== EXERCISE AIM ==
Only one portion of the data is to be written out: from the line bearing "Nein (1248, 1049)" through the line bearing "[button] (923, 40)". Write it exactly as it appears.

= = = = = = =

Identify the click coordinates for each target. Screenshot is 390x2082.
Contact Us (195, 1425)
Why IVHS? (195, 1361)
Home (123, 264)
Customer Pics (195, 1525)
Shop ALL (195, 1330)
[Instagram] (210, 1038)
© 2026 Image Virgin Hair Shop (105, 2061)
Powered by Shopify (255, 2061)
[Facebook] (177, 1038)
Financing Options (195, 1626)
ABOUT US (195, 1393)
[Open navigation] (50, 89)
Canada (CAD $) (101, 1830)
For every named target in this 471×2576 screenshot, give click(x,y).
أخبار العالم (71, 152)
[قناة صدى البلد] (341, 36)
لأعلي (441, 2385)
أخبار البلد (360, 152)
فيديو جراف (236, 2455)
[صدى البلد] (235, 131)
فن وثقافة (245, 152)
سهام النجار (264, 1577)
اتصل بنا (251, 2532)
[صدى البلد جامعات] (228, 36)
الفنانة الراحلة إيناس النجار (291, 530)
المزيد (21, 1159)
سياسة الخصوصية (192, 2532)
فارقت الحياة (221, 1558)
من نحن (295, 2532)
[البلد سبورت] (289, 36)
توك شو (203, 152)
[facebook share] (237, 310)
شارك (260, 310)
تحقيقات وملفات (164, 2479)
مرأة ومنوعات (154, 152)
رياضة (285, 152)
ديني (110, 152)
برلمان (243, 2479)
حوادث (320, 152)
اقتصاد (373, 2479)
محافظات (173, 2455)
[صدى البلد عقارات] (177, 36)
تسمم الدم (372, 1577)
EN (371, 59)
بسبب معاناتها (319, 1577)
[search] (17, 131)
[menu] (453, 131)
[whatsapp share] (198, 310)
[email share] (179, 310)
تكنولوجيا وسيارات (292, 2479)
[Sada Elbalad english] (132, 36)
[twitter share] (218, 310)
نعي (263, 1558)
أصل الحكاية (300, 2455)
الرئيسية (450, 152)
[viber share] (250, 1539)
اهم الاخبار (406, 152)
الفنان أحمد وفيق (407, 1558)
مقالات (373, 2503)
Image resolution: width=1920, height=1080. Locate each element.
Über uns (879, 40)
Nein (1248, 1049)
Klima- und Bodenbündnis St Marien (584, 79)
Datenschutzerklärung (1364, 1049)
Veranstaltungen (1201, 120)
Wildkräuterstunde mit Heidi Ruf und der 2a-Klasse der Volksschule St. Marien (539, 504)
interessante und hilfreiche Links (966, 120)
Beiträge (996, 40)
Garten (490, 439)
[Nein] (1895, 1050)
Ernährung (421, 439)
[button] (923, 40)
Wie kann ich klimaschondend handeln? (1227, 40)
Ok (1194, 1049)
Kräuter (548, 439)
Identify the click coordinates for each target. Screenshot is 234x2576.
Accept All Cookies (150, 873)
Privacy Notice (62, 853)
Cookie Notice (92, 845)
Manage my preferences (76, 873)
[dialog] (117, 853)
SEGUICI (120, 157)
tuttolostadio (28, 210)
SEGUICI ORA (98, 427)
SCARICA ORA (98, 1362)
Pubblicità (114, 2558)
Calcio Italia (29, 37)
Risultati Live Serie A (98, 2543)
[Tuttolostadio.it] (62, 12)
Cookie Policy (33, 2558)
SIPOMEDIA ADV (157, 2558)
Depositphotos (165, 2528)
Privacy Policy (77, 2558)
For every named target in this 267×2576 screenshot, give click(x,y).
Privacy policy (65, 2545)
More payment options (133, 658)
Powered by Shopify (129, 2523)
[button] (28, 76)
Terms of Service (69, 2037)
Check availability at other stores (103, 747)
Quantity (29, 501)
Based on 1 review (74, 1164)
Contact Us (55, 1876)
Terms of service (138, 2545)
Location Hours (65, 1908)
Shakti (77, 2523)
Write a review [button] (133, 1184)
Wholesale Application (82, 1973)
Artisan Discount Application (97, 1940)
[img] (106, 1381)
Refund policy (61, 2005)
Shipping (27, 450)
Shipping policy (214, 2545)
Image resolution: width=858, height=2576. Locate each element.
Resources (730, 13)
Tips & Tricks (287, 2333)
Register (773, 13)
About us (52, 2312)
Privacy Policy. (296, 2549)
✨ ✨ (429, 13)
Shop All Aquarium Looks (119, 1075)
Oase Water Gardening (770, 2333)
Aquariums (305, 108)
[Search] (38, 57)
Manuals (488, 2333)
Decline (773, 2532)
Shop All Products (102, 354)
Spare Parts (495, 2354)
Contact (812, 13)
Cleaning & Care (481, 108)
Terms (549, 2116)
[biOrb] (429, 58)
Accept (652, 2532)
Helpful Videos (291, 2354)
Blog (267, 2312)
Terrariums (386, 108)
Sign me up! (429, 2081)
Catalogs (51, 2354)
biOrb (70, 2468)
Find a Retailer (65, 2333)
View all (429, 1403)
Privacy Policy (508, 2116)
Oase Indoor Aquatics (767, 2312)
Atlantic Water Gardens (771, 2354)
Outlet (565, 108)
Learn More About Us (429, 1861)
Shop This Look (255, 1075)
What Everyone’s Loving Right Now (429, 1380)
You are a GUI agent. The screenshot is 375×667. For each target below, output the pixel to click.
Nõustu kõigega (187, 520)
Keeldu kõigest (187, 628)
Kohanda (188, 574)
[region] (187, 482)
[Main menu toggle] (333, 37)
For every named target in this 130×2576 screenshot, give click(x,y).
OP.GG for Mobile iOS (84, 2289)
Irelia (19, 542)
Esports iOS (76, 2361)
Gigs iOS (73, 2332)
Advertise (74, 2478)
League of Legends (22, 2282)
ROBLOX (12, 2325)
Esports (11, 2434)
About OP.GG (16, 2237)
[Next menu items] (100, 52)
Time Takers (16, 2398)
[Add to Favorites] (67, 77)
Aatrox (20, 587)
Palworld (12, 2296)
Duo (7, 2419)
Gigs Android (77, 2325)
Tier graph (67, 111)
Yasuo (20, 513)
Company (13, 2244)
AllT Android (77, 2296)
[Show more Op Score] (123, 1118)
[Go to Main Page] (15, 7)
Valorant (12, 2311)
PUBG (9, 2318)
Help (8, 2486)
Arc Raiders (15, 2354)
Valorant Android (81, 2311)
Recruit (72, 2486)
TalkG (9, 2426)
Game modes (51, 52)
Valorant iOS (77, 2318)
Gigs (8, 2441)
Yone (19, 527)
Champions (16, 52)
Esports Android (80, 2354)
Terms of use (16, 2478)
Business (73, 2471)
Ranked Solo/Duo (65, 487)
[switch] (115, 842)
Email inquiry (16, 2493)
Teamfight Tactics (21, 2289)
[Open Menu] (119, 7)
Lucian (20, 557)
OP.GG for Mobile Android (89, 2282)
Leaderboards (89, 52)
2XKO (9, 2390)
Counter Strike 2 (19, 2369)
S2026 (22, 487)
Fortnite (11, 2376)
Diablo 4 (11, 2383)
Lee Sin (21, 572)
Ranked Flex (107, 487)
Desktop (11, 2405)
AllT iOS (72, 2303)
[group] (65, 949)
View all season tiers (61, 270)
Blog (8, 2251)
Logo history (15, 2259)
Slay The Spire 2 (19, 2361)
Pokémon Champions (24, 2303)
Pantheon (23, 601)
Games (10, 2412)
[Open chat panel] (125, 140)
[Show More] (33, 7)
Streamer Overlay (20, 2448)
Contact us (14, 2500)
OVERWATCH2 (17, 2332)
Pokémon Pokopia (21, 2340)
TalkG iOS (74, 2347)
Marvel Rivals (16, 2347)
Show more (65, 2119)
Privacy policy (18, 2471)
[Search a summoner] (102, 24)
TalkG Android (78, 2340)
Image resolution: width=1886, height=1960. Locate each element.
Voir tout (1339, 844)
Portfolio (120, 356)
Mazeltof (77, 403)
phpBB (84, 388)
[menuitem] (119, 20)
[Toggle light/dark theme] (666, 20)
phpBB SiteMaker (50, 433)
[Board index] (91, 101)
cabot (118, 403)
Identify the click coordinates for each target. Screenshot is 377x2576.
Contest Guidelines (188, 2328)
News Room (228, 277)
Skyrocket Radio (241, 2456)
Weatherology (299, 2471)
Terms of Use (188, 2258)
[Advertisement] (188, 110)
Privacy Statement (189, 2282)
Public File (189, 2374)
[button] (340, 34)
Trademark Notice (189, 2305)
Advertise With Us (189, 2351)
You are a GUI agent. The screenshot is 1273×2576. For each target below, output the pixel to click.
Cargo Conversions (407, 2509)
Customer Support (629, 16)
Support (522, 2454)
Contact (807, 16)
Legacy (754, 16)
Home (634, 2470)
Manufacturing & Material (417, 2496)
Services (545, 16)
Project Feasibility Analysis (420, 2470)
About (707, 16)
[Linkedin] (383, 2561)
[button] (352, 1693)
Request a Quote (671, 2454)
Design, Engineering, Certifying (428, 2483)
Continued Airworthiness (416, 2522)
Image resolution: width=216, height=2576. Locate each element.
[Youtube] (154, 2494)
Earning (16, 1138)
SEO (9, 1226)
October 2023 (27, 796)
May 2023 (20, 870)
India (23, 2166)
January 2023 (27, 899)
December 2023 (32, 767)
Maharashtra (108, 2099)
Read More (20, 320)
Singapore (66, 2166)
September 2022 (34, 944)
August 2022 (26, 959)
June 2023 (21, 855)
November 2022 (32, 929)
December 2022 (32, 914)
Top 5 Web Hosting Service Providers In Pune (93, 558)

= = = = = = =

== TASK OUTPUT ==
Nein (1248, 1049)
Klima- und Bodenbündnis St Marien (584, 79)
Datenschutzerklärung (1364, 1049)
Veranstaltungen (1201, 120)
Wildkräuterstunde mit Heidi Ruf und der 2a-Klasse der Volksschule St. Marien (539, 504)
interessante und hilfreiche Links (966, 120)
Beiträge (996, 40)
Garten (490, 439)
[Nein] (1895, 1050)
Ernährung (421, 439)
[button] (923, 40)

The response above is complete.